Biden spokesperson Michael Gwin told CNN the following:
‘President Biden has made clear his feelings on the current leadership of the Postal Service and the challenges it faces, and his team is working as quickly as possible to fill board vacancies so the USPS can effectively fulfill its vital mission for the country, and live up to the commitments made to its workers.’
The Senate is responsible for confirming presidential appointments to the Postal Service’s Board of Governors, but this stage won’t be a foreseeable hurdle — the Senate is currently under Democratic control. Democratic members of Congress have repeatedly called on a swift change in leadership at the Postal Service, where on-time delivery rates have dramatically swung since DeJoy took over.
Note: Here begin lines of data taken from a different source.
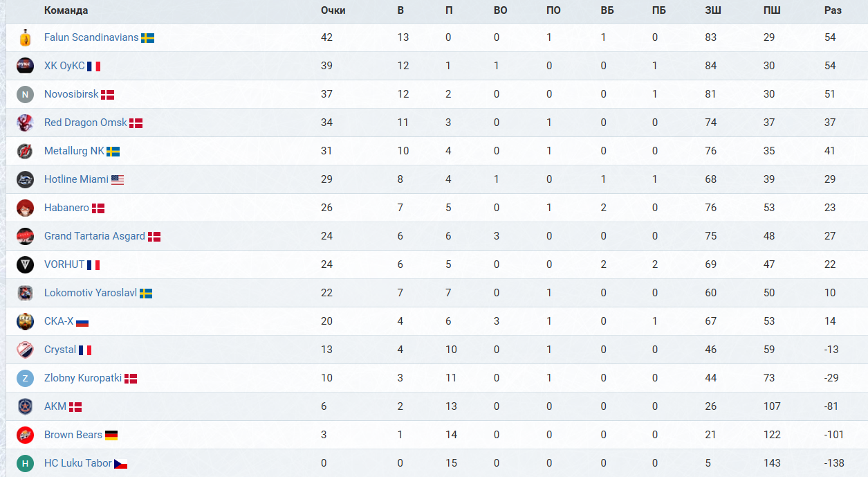This screenshot has width=868, height=477.
Task: Click the Novosibirsk letter avatar
Action: pyautogui.click(x=26, y=94)
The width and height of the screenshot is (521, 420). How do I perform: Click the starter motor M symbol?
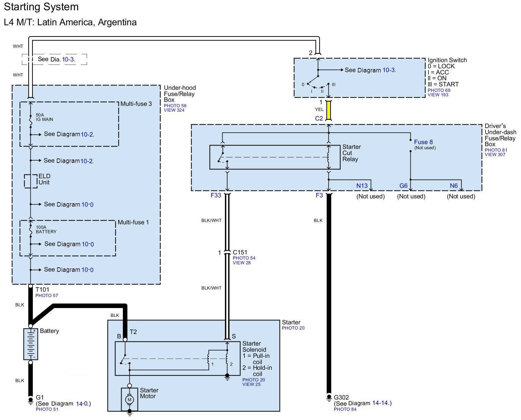(129, 400)
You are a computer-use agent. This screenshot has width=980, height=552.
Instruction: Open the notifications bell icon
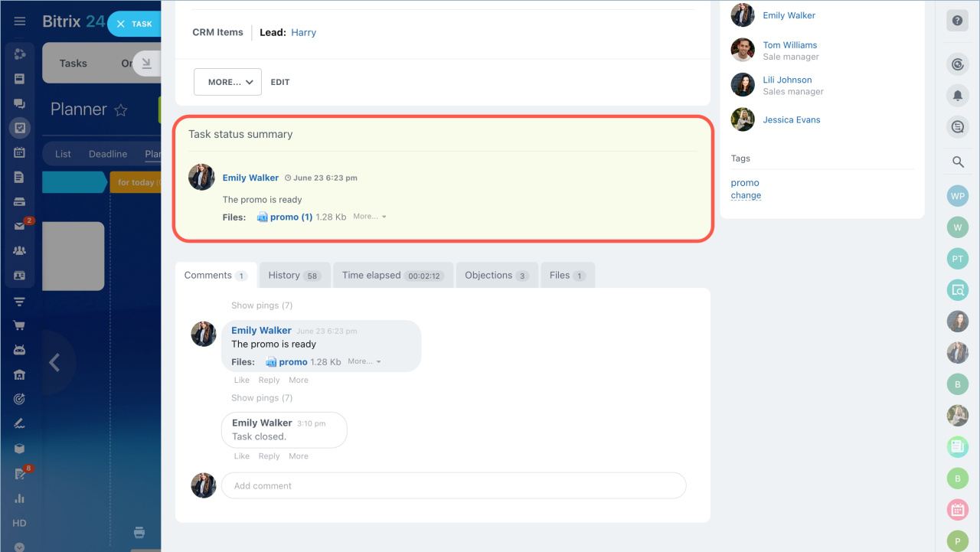[x=957, y=95]
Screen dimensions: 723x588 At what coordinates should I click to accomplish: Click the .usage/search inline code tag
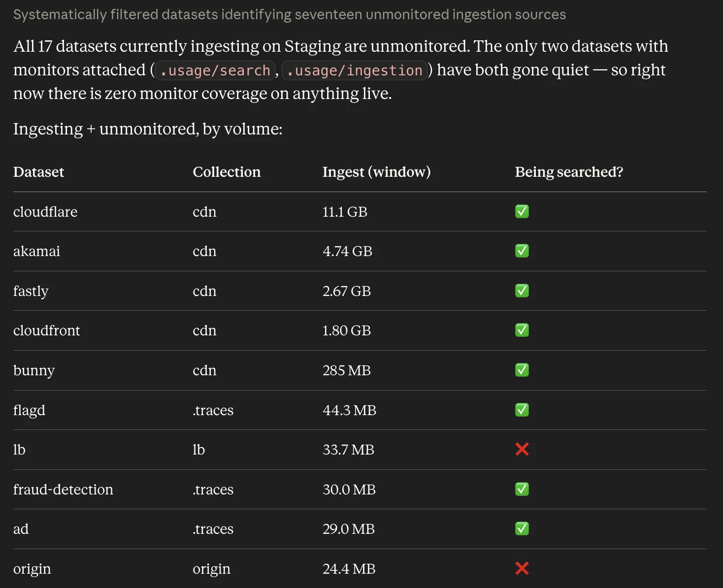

At the end of last year, only 38 percent of 3-5 day mail was delivered on time — at the beginning of the year, before DeJoy’s leadership, the on-time delivery rate for that category of mail was 79 percent, marking a huge difference.
— Christopher Ingraham (@_cingraham) February 8, 2021
In a Friday letter, Rep. Ayanna Pressley (R-Mass.) said that DeJoy “continues to compromise the people’s ability to receive everything from paychecks to life-saving medication, with new delay tactics and higher postage rates,” adding that the “current Board of Governors has been complicit in the systematic deterioration of the USPS, a blatant dereliction of duty that requires swift removal and replacement.”
In addition to the three vacancies, a fourth member of the board is serving in a holdover position after their term technically expired late last year. Filling the three openings with Democrats would create a Democratic majority on the nine-member board, which currently has two Democrats, although both were appointed by Trump because of the legal mandate for the presence of both major parties.